* **What you need to do**:
The line containing "Task: Open live" marks the end: restate word for word every line from the first line of the entries below through that one.

* **Data records**:
-- -- --

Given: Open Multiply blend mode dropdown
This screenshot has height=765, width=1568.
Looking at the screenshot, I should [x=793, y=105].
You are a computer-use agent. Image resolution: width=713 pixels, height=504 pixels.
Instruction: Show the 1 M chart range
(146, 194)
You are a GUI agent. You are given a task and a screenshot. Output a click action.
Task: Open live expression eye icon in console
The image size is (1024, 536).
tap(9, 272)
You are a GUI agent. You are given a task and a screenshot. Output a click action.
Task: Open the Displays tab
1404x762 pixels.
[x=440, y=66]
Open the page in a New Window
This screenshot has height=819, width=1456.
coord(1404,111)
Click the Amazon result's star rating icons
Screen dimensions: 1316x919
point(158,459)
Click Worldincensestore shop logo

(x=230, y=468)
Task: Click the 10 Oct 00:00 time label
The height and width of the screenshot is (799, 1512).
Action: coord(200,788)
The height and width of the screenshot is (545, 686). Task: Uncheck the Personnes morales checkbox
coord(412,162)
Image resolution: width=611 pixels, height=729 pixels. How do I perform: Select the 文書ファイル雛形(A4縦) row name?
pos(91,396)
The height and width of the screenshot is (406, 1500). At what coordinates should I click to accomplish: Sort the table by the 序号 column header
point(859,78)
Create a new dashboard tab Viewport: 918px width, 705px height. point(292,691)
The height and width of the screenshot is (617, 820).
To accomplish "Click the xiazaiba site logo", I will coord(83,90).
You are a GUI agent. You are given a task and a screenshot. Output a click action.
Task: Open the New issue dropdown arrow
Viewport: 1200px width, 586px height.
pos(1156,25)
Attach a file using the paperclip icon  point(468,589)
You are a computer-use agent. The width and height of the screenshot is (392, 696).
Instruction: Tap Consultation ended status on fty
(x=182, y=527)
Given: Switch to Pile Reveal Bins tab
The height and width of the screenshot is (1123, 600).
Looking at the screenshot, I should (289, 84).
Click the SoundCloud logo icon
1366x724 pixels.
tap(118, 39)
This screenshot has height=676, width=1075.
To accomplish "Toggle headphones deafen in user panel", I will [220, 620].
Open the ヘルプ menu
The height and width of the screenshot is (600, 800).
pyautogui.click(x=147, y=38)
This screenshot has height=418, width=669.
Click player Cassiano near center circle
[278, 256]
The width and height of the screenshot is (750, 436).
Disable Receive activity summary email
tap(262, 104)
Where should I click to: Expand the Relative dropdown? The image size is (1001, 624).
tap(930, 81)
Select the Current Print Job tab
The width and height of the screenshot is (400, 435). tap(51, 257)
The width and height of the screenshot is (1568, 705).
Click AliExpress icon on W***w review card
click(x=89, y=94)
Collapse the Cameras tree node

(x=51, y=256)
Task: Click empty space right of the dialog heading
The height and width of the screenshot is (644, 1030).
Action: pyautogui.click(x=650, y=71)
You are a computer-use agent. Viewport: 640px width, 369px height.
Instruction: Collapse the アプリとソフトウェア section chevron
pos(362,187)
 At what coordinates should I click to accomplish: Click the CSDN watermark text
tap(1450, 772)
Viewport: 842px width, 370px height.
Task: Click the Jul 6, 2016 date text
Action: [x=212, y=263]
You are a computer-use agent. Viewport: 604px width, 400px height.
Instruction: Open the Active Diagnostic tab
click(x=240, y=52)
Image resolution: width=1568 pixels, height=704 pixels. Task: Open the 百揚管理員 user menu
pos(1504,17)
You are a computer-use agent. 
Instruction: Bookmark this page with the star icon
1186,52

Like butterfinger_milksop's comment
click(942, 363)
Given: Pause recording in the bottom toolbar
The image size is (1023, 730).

-- -- --

* **Written response**:
Given: Open Multiply blend mode dropdown
This screenshot has height=765, width=1568.
Looking at the screenshot, I should [x=793, y=105].
You are a computer-use agent. Image resolution: width=713 pixels, height=504 pixels.
Instruction: Show the 1 M chart range
(146, 194)
You are a GUI agent. You are given a task and a screenshot. Output a click action.
Task: Open live expression eye icon in console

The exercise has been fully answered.